Hot topics of discussion included the potential impact on employment, recruitment and contracts should the UK opt for the exit vote on 23 June.
Opening the lively debate, Luke Springthorpe from Vote Leave argued that Britain needs to remain open for business with a sensible immigration policy. He said: “Those working and living here have acquired rights to remain in the UK. It would make no sense to start deporting migrants from the EU.”

Clive Watson, however, argued an exit vote would have a significant impact on the makeup of the workforce as those ‘hardworking’ EU employees working in pubs, restaurants, coffee shops and the hotel sector would be hit hard and some of the industry would not be able to operate. He also expressed concerns regarding the social and economic rights of employees who are currently protected by EU employment law.

On the remain side of the debate, Roddy Campbell argued the freedom of movement in labour is valuable to people. 

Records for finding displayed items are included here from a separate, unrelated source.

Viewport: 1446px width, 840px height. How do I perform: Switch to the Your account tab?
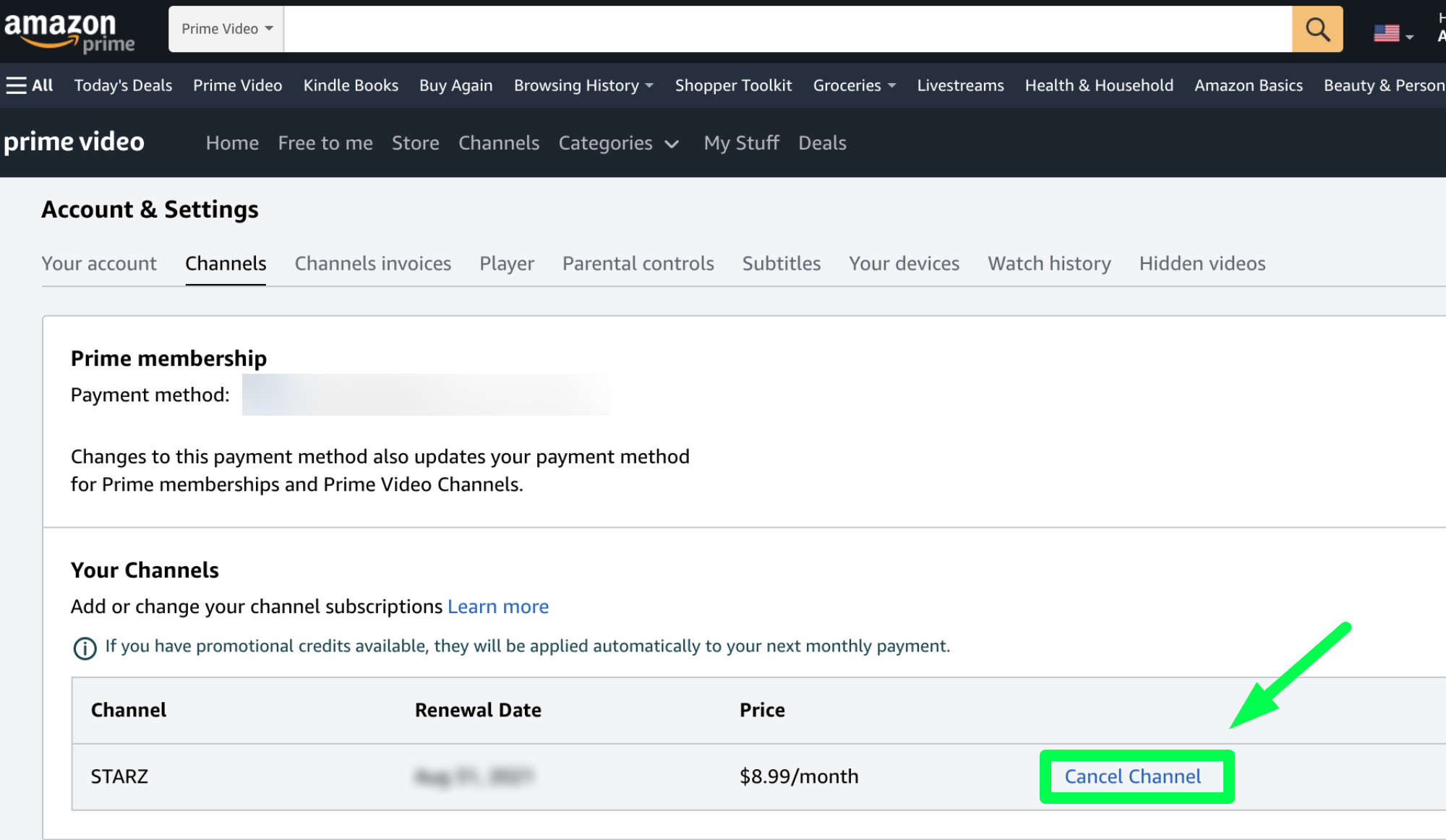click(98, 262)
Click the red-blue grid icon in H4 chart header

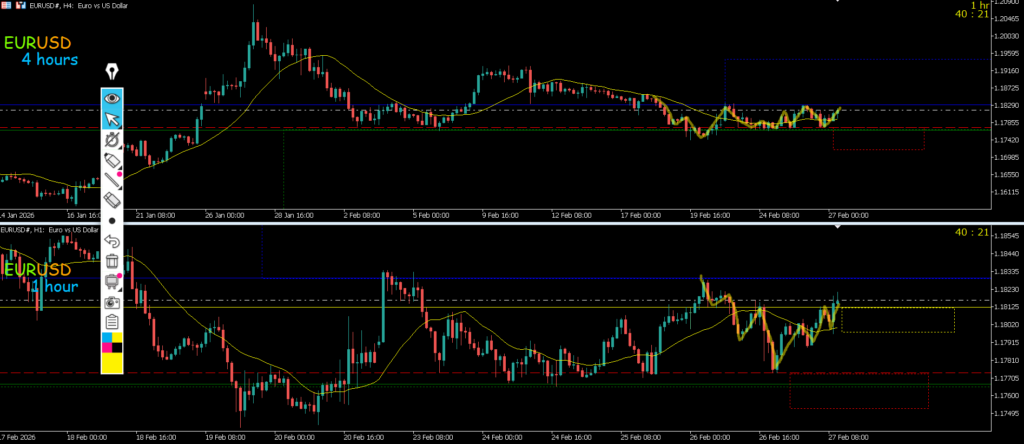tap(6, 6)
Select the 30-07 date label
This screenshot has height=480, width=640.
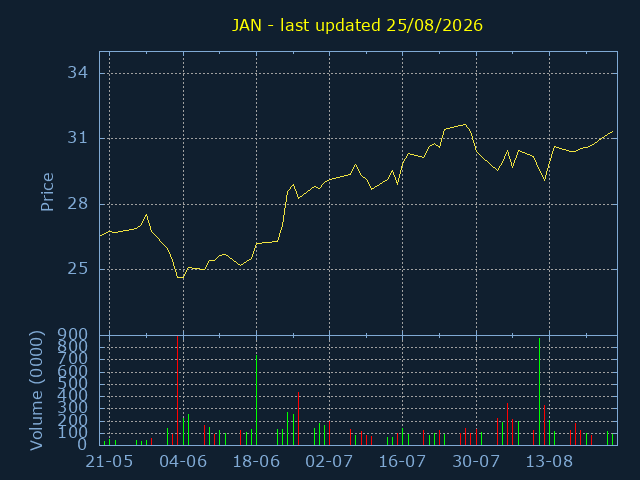(476, 462)
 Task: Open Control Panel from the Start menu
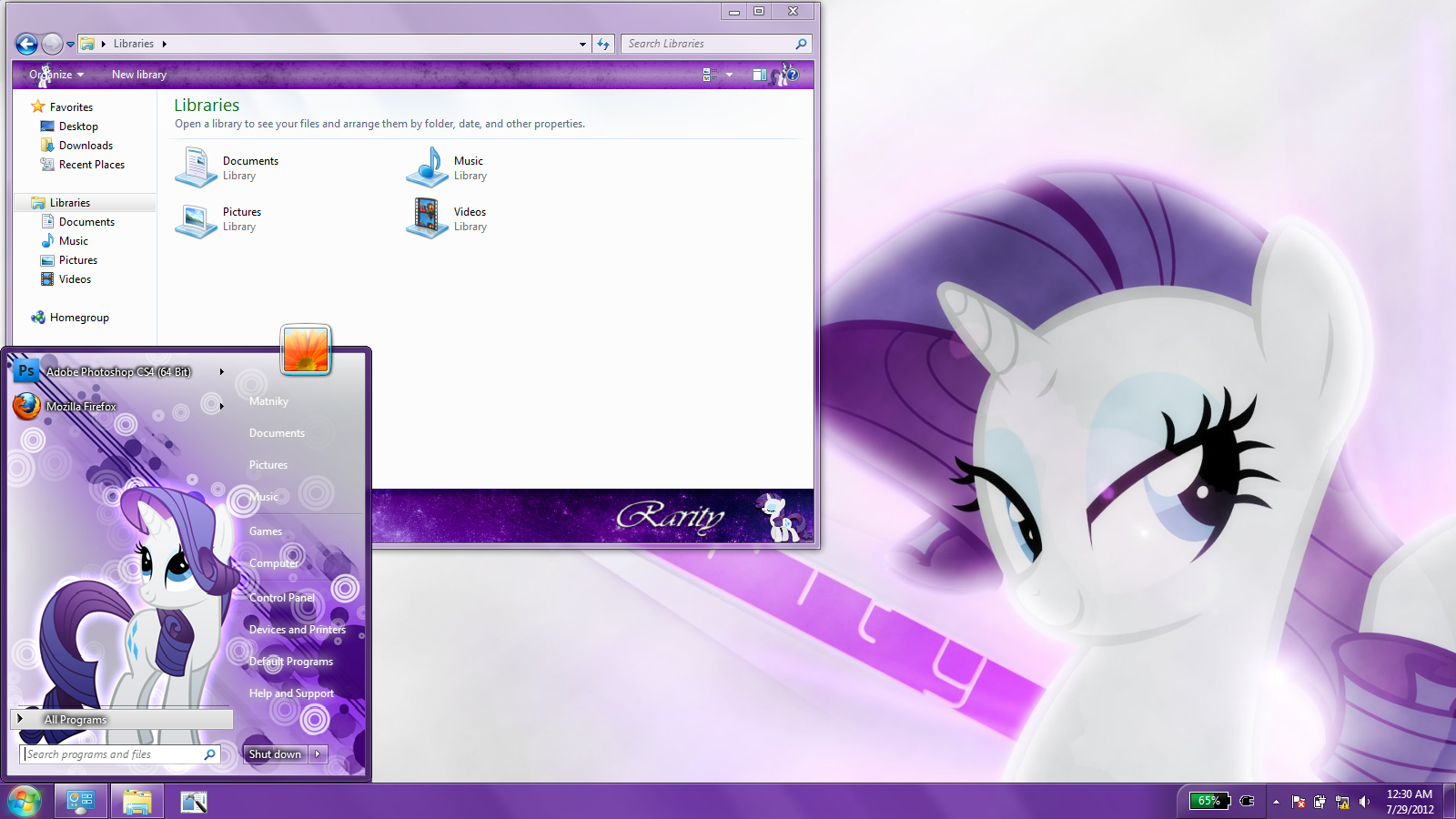[280, 597]
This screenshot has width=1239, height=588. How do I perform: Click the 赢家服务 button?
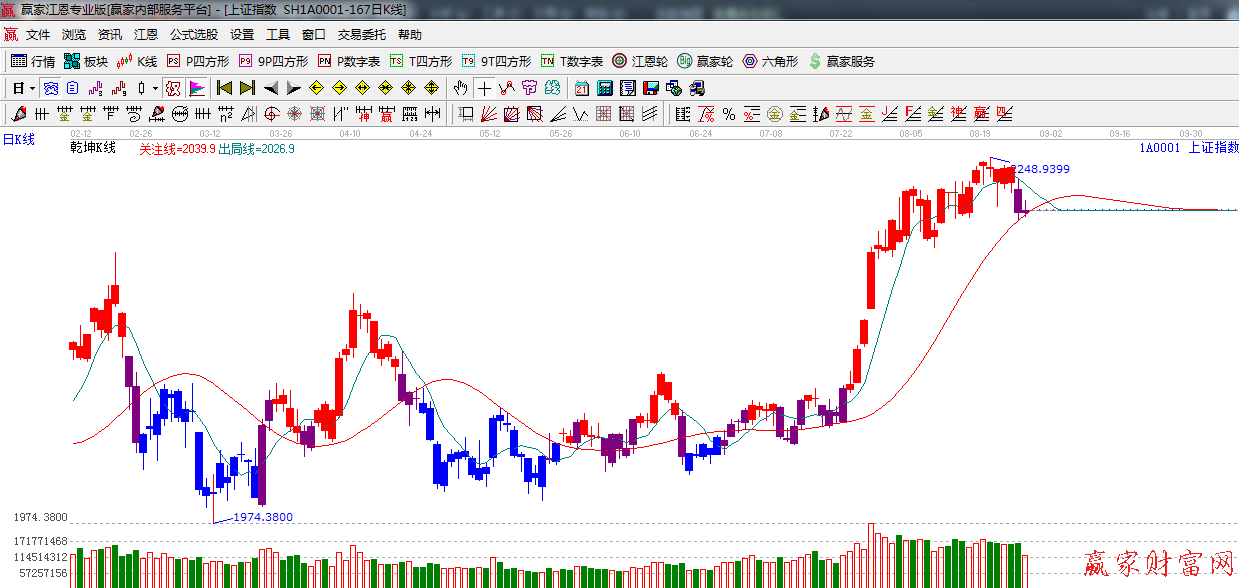(x=841, y=61)
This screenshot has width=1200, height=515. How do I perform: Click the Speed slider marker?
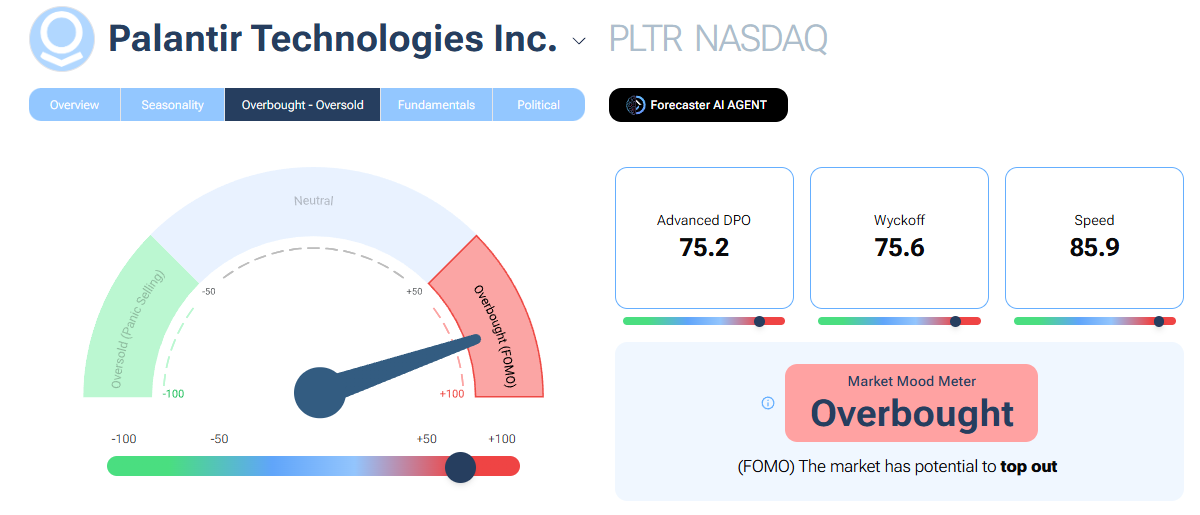click(1159, 321)
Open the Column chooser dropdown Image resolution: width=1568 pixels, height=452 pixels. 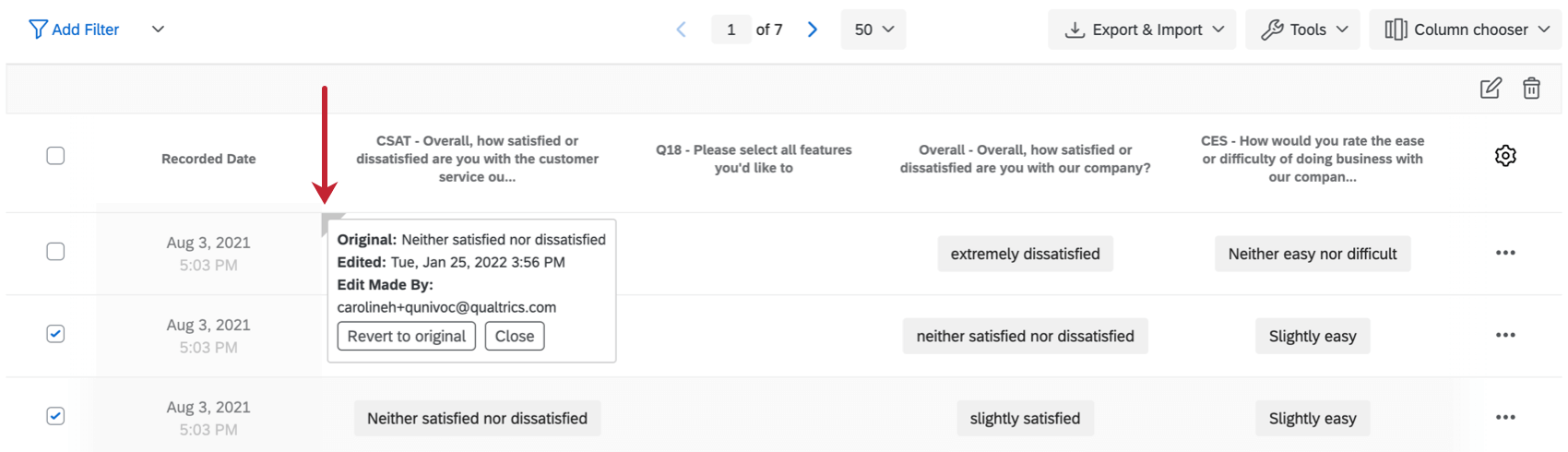tap(1466, 30)
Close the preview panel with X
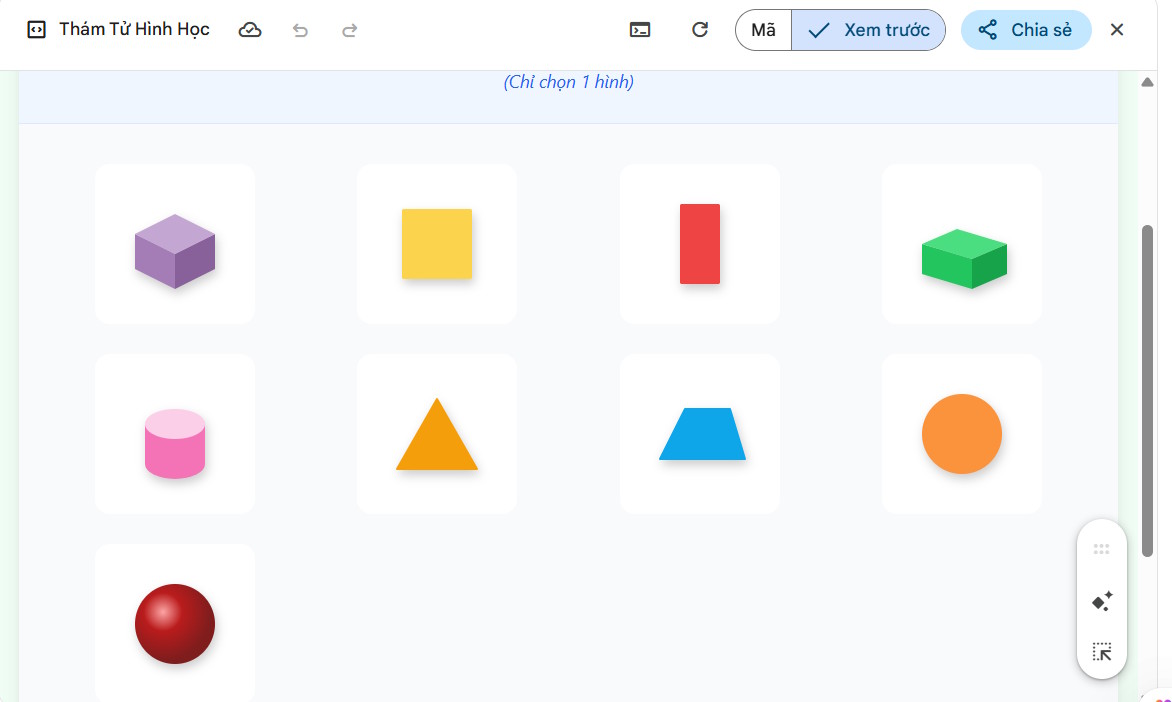Image resolution: width=1172 pixels, height=702 pixels. [x=1117, y=30]
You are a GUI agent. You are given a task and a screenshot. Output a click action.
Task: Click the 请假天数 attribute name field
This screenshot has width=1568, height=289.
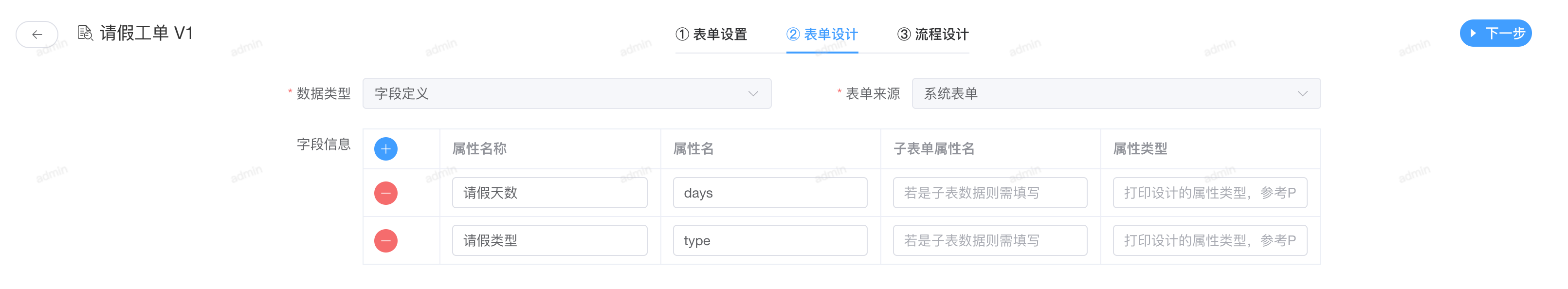click(x=549, y=194)
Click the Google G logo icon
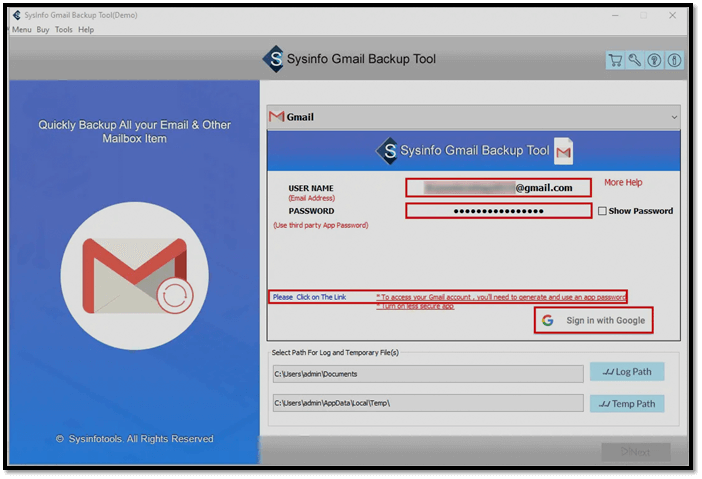This screenshot has width=702, height=479. click(547, 321)
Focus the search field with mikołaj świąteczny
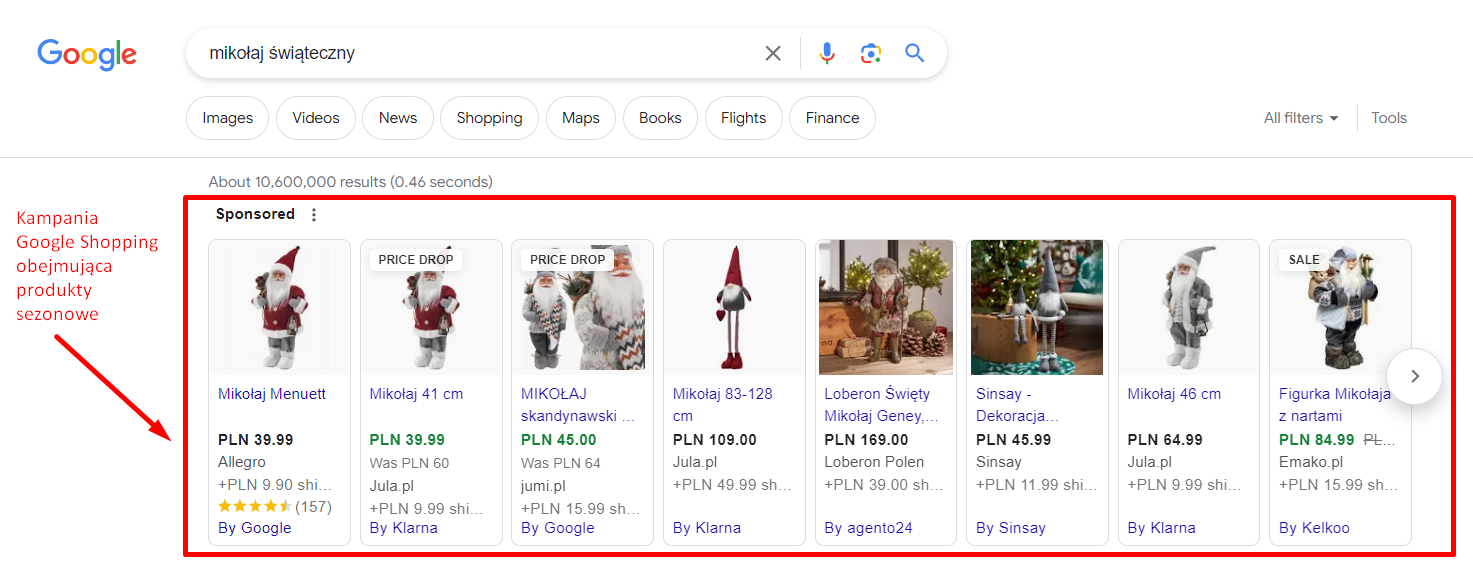1473x570 pixels. [478, 53]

Other discussions surrounded the impact on international trading. Clive Watson stressed one of the main reasons to stay was access to the single market and the freedom of goods and services. He said the UK should remain part of the ‘biggest trading block in the world’.

Yet, David Franks argued ‘trade in the EU has been going down over time’ and it is ‘not a reason to stay in the EU as a break up is inevitable’. A point which was echoed by Chris Heaton-Harris who believes ‘we pay a lot of money to be part of the club’ and ‘we should be looking to the bigger global market and not a diminishing EU’.

In a rousing and passionate speech Richard Johns argued people will stop meeting face-to-face and stop going to events because they will be much worse off if we decide to leave. He said: “People will be poorer with six to 12% of salary wiped out if we leave.”

Taking a neutral stance James Heappey concluded that the debate had raised a number of ‘considered and plausible arguments’ which he felt was ‘refreshing’. He said: “We need to find a way to make it easier to get a visa to the UK to host events.” He ultimately suggested voters should ‘go with what your gut tells you. We will be fine either way in the long run’.

Rowan Bennett, board member of the mia and Head of Marketing & Events at The HAC, said: “We were delighted to have hosted such a high profile debate on such an important issue for not only our industry but our economy as a whole. To attract such a large audience sends a clear signal that our members and the sector are keen to make an informed choice.”

She added: “We were particularly thrilled over two-thirds (66.7%) of the audience felt the debate has helped them decide which box they will be placing their cross when they head to the polling stations on 23 June.”

At the end of the discussion members of the audience had the chance to put their own questions to the panel on subjects ranging from Boris Johnson being the right man to lead the Brexit campaign to whether the UK risks becoming a pariah shunned by Europe, if we leave.